Suara.com - Hari Kartini sering datang dengan cara yang srupa: kebaya terbaik, unggahan foto, dan diskusi tentang emansipasi. Tapi di tengah semua itu, ada pertanyaan lain yang jarang diajukan—apa arti menjadi perempuan hari ini, di saat bumi sedang tidak baik-baik saja?
Bagi Novia Arifin, jawabannya tidak datang dari apa yang dikenakan, melainkan dari apa yang dipilih untuk tidak dilakukan.
Sudah lima tahun ia tidak membeli baju baru. Keputusan itu terdengar sederhana, tapi tidak mudah dijalani di tengah tren fesyen yang bergerak cepat.
Lewat akun Instagram @ceritanupi, Novia perlahan membagikan pilihan hidupnya, memakai kembali pakaian lama, mengurangi konsumsi, dan menolak dorongan untuk terus membeli.
Di rumahnya, lemari bukan lagi tempat mengejar tren. Ia justru menjadi ruang untuk mengingat: bahwa apa yang sudah dimiliki, sebenarnya masih cukup.
Bersama suaminya, Yobel, Novia menjalani prinsip slow fashion. Mereka tidak hanya bicara, tapi mempraktikkan. Bahkan untuk momen khusus seperti Imlek, mereka memilih mengenakan pakaian lama yang sudah ada.
“Sumber daya bumi terbatas,” kata Yobel suatu waktu.
“Fast fashion merusak lingkungan dan juga manusia di balik produksinya.”
Pilihan itu bukan tanpa godaan. Suatu hari, sebuah jenama fast fashion besar menawarkan kerja sama kepada Novia—sebuah kampanye bertema keberlanjutan. Tawaran yang, bagi banyak orang, mungkin sulit ditolak. Tapi Novia berhenti sejenak.
“Masa iya aku terima, sementara selama ini aku bicara soal dampak fast fashion?” pikirnya.
Ia menolak. Keputusan itu bukan soal idealisme semata, tapi soal konsistensi. Novia percaya, di tengah derasnya media sosial, banyak brand terjebak dalam greenwashing—mengemas citra ramah lingkungan tanpa benar-benar mengubah praktiknya.

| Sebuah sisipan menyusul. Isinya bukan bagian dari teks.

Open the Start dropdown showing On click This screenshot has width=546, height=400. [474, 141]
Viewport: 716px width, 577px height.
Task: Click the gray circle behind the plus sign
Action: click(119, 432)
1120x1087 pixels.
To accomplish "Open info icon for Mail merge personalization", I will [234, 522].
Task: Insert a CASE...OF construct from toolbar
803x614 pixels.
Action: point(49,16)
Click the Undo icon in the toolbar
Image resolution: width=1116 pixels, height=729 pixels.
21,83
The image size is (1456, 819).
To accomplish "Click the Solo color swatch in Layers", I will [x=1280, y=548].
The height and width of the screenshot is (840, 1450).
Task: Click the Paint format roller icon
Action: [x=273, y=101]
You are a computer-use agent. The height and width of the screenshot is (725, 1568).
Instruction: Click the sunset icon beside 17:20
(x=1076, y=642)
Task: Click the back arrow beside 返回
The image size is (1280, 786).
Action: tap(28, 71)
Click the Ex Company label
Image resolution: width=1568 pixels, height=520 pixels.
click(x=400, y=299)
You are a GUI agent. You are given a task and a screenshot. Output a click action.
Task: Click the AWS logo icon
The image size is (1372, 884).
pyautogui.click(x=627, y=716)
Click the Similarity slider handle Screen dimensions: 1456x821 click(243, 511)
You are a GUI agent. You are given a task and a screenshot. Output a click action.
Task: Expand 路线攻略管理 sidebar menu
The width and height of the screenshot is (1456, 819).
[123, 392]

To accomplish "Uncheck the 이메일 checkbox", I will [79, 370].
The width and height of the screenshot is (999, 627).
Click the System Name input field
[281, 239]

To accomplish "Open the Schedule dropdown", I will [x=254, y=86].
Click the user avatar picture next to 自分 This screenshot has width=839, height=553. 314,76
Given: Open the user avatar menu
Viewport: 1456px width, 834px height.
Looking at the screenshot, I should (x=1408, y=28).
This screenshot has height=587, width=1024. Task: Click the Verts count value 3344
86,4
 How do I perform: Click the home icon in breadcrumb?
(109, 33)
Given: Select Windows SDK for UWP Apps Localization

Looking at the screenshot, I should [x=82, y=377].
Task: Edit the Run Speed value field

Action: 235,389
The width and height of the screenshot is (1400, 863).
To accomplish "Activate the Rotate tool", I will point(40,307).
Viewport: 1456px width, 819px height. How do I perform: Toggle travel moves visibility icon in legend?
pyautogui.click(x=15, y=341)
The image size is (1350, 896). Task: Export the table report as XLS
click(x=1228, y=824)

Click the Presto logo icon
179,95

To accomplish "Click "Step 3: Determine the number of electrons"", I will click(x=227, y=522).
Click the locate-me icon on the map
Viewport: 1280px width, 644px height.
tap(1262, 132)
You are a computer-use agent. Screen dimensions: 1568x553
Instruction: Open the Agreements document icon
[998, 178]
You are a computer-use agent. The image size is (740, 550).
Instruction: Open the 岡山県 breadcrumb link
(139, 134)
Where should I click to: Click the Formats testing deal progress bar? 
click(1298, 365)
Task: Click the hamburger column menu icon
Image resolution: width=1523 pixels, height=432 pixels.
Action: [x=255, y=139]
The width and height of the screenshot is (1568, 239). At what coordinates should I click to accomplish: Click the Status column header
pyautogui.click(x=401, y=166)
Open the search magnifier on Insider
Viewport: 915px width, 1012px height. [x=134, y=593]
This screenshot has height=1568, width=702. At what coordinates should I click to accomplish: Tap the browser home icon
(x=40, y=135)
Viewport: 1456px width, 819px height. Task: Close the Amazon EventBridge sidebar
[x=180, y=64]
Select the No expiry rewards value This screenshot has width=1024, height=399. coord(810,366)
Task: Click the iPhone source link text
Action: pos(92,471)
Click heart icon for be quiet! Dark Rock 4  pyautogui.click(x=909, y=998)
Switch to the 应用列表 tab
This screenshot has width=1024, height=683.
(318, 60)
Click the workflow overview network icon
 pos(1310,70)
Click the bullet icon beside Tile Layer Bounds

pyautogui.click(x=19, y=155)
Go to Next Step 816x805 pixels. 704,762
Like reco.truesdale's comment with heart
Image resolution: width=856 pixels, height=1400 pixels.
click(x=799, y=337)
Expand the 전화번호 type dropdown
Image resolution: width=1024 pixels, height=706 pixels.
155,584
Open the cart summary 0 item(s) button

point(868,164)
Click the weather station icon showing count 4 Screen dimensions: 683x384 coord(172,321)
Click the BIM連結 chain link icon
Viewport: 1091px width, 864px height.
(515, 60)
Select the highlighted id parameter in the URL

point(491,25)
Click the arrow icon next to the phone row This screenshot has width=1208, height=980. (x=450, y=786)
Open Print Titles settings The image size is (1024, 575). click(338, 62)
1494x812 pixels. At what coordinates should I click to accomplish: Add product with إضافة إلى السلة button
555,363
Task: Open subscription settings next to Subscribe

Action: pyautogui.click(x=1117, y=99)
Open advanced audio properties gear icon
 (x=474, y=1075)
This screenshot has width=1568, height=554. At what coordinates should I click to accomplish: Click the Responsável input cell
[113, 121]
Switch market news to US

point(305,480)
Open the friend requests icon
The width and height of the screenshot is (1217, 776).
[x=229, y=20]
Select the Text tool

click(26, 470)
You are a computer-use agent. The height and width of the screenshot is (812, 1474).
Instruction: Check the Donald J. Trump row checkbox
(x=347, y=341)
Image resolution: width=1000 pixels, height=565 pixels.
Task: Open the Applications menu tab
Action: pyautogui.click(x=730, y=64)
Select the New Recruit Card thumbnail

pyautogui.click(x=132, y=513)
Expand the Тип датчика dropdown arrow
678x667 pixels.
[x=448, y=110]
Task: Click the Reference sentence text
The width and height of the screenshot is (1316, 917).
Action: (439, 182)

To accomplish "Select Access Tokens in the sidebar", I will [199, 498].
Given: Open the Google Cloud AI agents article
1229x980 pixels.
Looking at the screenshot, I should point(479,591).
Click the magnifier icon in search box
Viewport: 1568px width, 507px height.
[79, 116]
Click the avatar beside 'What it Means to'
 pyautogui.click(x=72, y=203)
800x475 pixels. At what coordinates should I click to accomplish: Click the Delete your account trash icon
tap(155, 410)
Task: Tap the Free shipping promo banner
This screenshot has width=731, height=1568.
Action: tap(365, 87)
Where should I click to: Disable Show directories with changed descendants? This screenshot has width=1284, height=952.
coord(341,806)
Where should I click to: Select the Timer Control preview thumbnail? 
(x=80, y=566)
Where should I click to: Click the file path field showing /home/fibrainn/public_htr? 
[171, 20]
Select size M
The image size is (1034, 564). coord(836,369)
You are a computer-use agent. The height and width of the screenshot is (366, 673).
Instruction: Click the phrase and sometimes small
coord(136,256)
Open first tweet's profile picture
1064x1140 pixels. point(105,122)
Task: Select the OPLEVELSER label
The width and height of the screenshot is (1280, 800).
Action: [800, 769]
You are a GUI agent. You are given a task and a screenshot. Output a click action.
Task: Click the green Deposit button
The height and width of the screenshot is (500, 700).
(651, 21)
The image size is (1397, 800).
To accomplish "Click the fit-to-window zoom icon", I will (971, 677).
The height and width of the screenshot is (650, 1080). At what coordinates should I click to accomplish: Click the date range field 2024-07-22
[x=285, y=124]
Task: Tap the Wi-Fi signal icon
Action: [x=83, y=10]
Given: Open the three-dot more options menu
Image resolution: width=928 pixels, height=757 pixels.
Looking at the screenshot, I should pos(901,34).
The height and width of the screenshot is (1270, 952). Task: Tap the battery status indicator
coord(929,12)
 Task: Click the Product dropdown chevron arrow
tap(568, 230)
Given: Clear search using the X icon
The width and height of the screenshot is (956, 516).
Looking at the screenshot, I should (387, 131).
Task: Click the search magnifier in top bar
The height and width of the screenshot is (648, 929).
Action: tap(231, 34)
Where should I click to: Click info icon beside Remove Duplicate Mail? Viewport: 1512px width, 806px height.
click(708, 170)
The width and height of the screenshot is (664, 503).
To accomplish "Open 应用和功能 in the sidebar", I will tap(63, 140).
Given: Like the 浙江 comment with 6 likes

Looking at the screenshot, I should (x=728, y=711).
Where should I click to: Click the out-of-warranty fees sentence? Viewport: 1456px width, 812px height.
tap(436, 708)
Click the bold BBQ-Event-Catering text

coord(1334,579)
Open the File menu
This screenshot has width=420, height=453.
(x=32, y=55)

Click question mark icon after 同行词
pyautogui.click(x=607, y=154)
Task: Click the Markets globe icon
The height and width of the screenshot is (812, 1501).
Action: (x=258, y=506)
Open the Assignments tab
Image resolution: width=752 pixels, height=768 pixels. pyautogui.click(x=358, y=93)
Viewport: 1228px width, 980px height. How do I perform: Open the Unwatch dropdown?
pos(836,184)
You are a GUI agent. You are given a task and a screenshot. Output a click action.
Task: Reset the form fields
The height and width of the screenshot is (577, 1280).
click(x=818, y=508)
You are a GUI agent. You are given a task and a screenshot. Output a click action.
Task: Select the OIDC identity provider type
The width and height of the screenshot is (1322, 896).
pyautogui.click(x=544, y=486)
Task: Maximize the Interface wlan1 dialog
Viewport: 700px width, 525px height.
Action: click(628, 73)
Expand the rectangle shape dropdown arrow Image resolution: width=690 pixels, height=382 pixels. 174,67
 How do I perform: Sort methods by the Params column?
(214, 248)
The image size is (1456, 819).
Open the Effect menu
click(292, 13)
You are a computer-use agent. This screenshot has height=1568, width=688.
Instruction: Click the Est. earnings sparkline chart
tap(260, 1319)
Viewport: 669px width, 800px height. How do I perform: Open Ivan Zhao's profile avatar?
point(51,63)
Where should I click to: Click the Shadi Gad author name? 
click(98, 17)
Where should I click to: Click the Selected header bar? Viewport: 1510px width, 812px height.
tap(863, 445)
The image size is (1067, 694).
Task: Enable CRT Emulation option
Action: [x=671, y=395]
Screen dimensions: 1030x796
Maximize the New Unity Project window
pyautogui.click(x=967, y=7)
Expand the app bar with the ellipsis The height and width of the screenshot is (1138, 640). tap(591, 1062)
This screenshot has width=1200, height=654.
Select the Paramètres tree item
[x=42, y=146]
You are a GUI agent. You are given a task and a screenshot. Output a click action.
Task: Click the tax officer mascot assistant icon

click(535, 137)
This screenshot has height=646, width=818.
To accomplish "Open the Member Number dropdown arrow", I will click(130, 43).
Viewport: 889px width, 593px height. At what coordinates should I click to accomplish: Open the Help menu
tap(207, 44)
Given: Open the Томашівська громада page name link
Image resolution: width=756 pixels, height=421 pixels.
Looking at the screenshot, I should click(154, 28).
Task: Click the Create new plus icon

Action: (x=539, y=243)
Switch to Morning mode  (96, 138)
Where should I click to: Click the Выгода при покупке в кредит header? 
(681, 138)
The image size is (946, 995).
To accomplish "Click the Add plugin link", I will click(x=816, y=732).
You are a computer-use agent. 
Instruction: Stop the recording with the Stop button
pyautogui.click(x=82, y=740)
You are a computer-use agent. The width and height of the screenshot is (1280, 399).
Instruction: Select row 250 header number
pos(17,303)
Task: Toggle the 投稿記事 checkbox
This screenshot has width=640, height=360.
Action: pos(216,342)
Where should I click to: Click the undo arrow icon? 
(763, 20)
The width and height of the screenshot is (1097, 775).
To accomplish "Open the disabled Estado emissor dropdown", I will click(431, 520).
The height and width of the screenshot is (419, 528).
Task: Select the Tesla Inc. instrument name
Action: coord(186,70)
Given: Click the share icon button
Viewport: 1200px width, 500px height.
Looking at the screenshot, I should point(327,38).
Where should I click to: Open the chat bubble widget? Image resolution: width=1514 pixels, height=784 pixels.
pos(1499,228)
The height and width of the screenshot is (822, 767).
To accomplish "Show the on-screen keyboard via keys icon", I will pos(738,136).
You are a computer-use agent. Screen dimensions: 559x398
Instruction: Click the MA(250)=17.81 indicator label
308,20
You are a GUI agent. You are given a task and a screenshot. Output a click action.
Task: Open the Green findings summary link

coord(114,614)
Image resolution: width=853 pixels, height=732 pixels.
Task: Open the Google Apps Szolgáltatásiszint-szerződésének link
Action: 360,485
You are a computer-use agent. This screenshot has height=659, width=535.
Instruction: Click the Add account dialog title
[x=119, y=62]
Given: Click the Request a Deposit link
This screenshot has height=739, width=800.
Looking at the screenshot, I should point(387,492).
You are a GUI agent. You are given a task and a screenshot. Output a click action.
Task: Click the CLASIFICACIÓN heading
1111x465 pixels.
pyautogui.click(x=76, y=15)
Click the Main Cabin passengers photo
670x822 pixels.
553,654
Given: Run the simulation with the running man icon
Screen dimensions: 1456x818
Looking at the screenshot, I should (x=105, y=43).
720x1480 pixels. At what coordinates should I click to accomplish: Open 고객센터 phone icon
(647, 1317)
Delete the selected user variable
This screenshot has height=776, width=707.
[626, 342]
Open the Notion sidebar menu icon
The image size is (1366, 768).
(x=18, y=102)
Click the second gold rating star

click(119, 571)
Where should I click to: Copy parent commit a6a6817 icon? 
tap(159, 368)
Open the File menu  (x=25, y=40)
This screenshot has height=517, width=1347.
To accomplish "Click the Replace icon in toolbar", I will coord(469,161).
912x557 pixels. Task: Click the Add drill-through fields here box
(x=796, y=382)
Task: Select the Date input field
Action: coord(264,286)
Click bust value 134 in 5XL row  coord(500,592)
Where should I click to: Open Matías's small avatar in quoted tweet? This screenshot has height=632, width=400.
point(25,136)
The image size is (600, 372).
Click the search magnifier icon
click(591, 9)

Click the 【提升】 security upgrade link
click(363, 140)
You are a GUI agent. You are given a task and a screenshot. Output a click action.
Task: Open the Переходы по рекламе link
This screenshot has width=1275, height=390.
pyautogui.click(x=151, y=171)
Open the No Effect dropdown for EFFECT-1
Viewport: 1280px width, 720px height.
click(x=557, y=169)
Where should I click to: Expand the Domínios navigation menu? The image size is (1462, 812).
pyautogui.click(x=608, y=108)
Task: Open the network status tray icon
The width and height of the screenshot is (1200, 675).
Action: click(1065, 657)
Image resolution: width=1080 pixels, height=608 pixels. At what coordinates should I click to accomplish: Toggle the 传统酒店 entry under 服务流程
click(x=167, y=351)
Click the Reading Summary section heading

Di sisi lain, dampaknya nyata. Pakaian yang dibuang berakhir di sungai, menumpuk di TPA, atau dibakar. Limbah tekstil terus bertambah, jauh lebih cepat daripada kesadaran untuk menguranginya.
Itulah yang membuat Novia memilih bertahan. Dalam kesehariannya, pilihan-pilihan kecil terus ia jaga. Menggunakan produk berbahan alami. Membawa wadah sendiri saat berbelanja. Hal-hal yang terlihat merepotkan, tapi ia anggap sebagai bentuk tanggung jawab.
Lewat kontennya, Novia tidak berusaha menggurui. Ia hanya mengajak: untuk mulai lebih kritis—pada apa yang dibeli, pada brand yang diikuti, juga pada narasi yang dipercaya.
“Sudah saatnya kita jadi masyarakat yang lebih pintar memilih,” ujarnya.